E como não se encantar desse amor aparentemente tão incondicional, humilde e submisso, que parece mais do que tolerar, até mesmo adorar cada passo, cada movimento do objeto amado? E se, como é, de fato nos encantamos, então talvez compartilhemos, pelo menos enquanto ouvimos os versos e acordes da canção, da mesma neurose de nosso personagem. Um tipo de apaixonamento assim, que remete a graus intensos de platonismo, parece consistir em traço humano e universal. Um encantamento de tal monta por um amor assim poderia expressar uma espécie de desejo em ser amado ou amar dessa forma? Em acreditar nesse tipo de amor?

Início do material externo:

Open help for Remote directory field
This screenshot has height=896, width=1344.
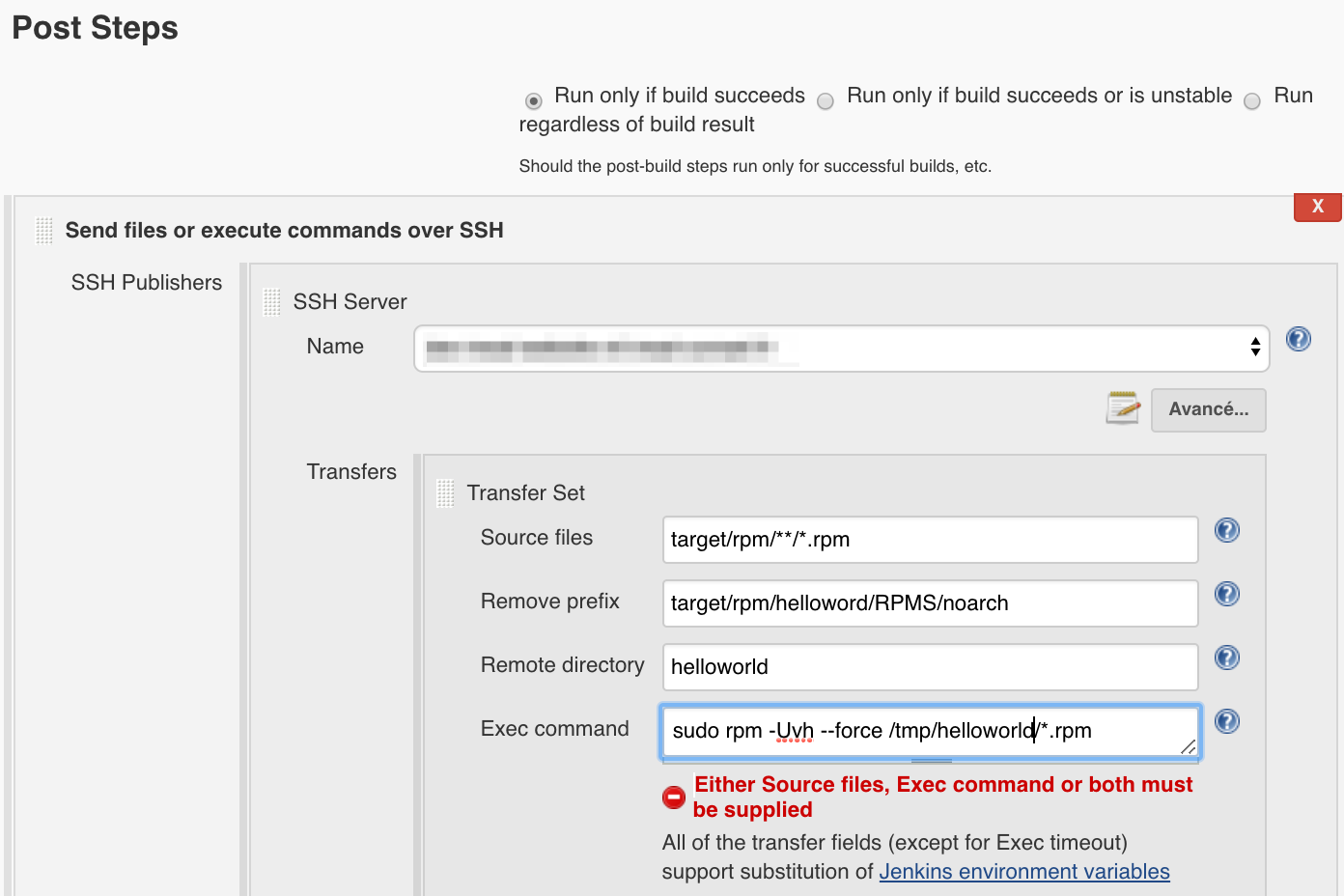[1226, 658]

Na canção a mulher parece ser a dona dos movimentos. O sujeito, encantado, apenas a olha e segue por aí, pelas ruas da cidade. Ela é quem decide o que fazer, para onde ir. Nosso personagem parece resignar-se passivamente ao destino trágico dos enamorados platônicos de ‘catar a poesia’ que o outro entorna no chão. Ele parece estar ao chão, como as sombras multiplicadas. Ora, um dos sentidos do disfarce neurótico então não poderia ser este, de disfarçar as ações do próprio sujeito? De disfarçar a intencionalidade de seu olhar e esconder, numa imagem de amor puro e ideal, o prazer e o gozo sexual que ele frui? Ao posar de amante resignado à sombra, não estaria ele talvez temeroso de que suas intenções viessem à luz? Ou mesmo não poderia ele temer assumir a posição de sujeito e arriscar ‘ser visto’ pela sua amada?

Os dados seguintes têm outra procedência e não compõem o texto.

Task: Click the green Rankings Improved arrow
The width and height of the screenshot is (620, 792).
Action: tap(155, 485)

Nosso personagem não ama a mulher real da canção. Ama a mulher que esta representa e que habita as instâncias ideais de sua mente. Ama a sua própria ideia de mulher ideal, portanto. Perigoso seria aproximar-se dessa mulher real, de fato, e quem sabe descobrir que a mulher idealizada não existe. E ainda mais: que ele mesmo, a fonte daquele amor puro e desinteressado não pode existir em uma relação humana. Prefere viver só, à sombra, escondido e submisso, a descobrir a existência de um outro diferente da própria ideia ideal que guarda de si. Existir como sombra de seu objeto sexual pode conferir-lhe alguma satisfação no encantamento que aufere do objeto e de si mesmo nesse papel, além de proteger-lhe de descobertas bastante dolorosas. Uma solução com a qual nós, neuróticos e avessos às ‘perversões’, com frequência desejosos dos disfarces ‘mais puros’, ainda mais se nos prometem amores incondicionais e livres do risco das separações reais, costumamos simpatizar.

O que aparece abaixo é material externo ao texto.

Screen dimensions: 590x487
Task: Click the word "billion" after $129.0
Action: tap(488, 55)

‘Ah, mas na primeira estrofe o sujeito tenta se aproximar da mulher, suplicando-a que o veja, que não se vá, então ele tenta se aproximar dela’. A primeira estrofe, na verdade, parece trazer falas apenas do sujeito, de maneira que há dúvidas se se trata de um diálogo genuíno ou de um monólogo interior. Mesmo que o sujeito se dirigisse diretamente à amada, a forma de seu relato ratifica a concepção de seu objeto como algo inalcançável, sempre escapável e, portanto, ausente como realidade. Um diálogo concreto na primeira estrofe não modifica os papeis e os sentidos do objeto para o sujeito, enquanto vivenciados por este. Ele se mantém à sombra, passivo, encantado. A intuição mais precisa sugere que ele nem mesmo se percebe escutado pela amada. E sendo este o estado das coisas, fica difícil falar de aproximação com o objeto e de um diálogo.
Nesse sentido, ‘As vitrines’, enquanto título da canção, parece também fazer referência a uma espécie de existência na qual ‘só se vê passar’. O sujeito mesmo fica preso na redoma neurótica de suas fantasias e encantamentos.